By Georgina Cruz
1:53 PM PST, January 18, 2013
A strict, independent city-state of five million that inhabit just 224 square miles, Singapore is known for its many rules and stiff penalties regarding littering, eating, drinking and smoking in public areas (the infamous ban on chewing gum in public areas has been relaxed, but you still cannot litter with the used gum). This exotic city-state has nonetheless much to offer travelers.
Among its many attributes is eye-popping architecture, with a skyline that features, among others, the fruit-like Esplanade Theatres By The Bay, the UFO-like Supreme Court Building, and the Marina Bay Sands building (made up of three high towers upon which rests a huge “boat” called the Sky Park with an observation deck (locals jokingly refer to the Sky Park boat as a Noah’s Ark for Singaporeans in case of a tsunami).
Another of Singapore’s noteworthy heights is the ferris-wheel-like Sky Flyer, reportedly the world’s tallest observation wheel. It stands 541 feet tall (the height of a 42-story building), 90 feet higher than the famous London Eye observation wheel in the British capital, and it offers sweeping views of Singapore.
Other highlights include the historic Padang district with its colonial architecture; the neighborhoods of Chinatown and Little India with shops, restaurants and temples; the Arab Quarter with the gold domed Sultan Mosque, and Orchard Street with its western-style department stores and designer boutiques. A trip to the top of Mt. Faber where a restaurant offers panoramas of the Singapore harbor and the sea is worthwhile. Cable car service – the gondolas go right over cruise ships at the port – takes to the top of Mt. Faber and also to Sentosa Island where attractions include Segway tours and Universal Studios Singapore with such attractions as the Transformers 3D ride.

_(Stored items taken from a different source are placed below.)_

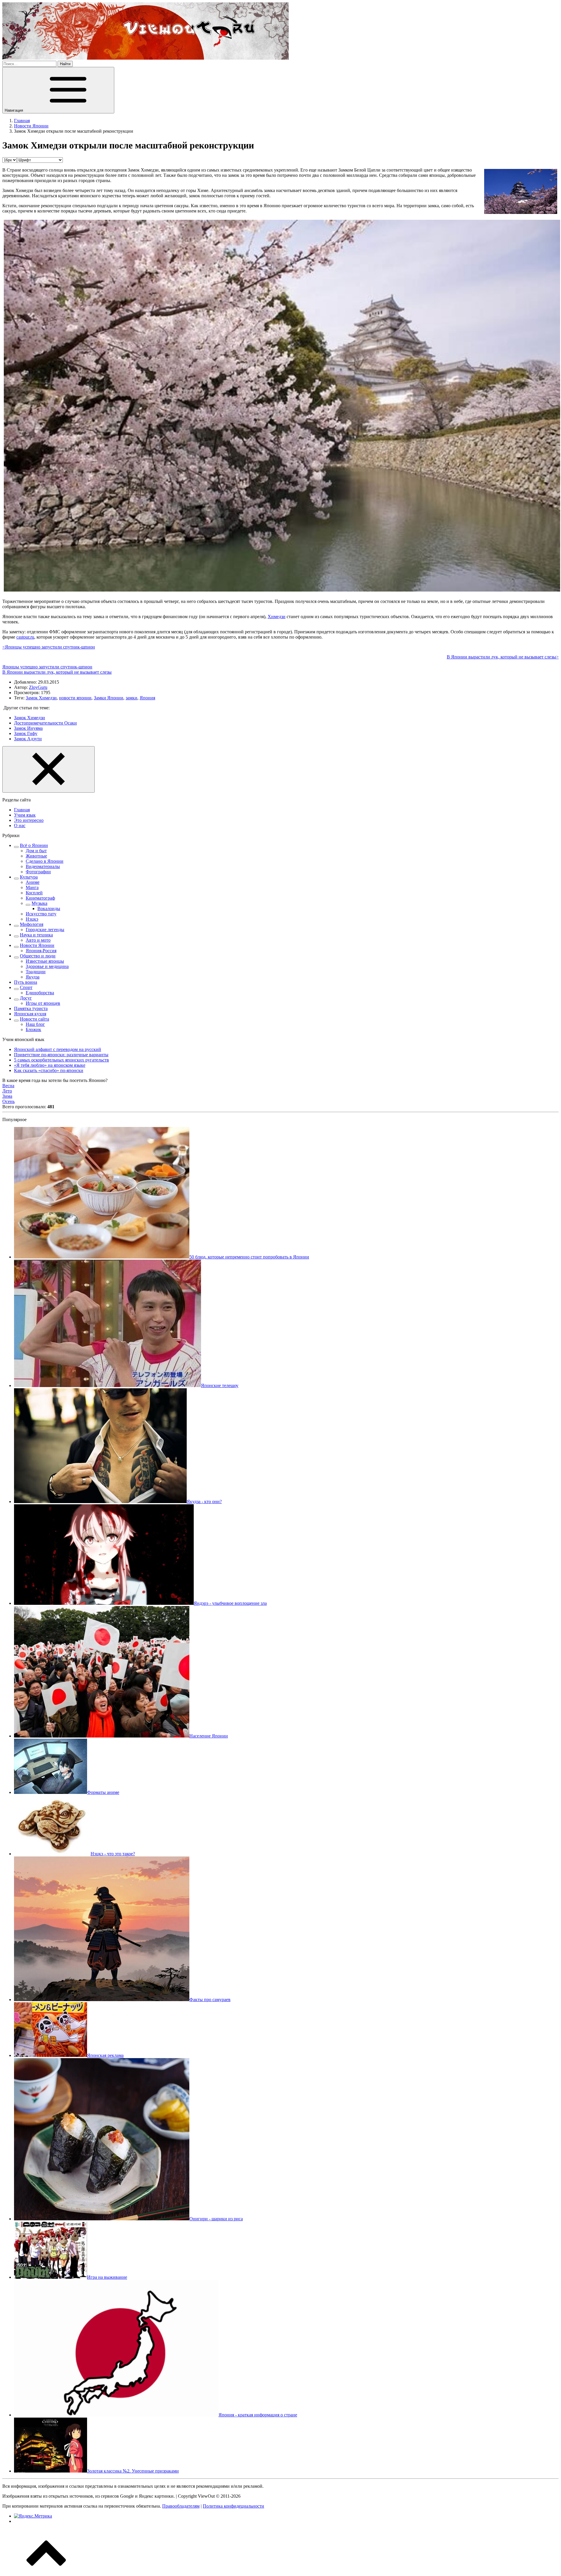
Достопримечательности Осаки (45, 722)
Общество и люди (38, 955)
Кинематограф (40, 897)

Still other must-sees include the Merlion (a statue of a being that is half lion and half fish and is the symbol of Singapore) and the grand dame of Singapore Hotels, the Raffles Hotel, that has hosted such notable guests as Rudyard Kipling and Somerset Maugham in the old days and in more recent times, Queen Elizabeth II and Michael Jackson.
Locals recount that Jackson wanted to go to the zoo, but it could not be closed just for him, so he was allowed to have a visitor from the zoo at the Raffles: an orangutan with whom he had tea! Raffles is also world-famous for its Long Bar, the birthplace of the Singapore Sling, a potent concoction made of gin, cherry liqueur and fruit punch –and a local flavor most visitors make sure they try. At the Raffles, guests can sip a cocktail and eat peanuts – and they can throw the shells on the floor –probably the only place in Singapore where people are allowed to litter!
Tours sold onboard cruise ships include city highlights programs that take in the various neighborhoods, the Merlion and Mt. Faber, and generally also visit the National Orchid Garden, a beautiful oasis with more than 60,000 orchid plants and myriad other blooms including showy lobster claw and fragrant white ginger.
Cruise lines that visit or sail from Singapore include Celebrity, Costa, Cunard, Holland America, Princess, Royal Caribbean, Seabourn and Silversea.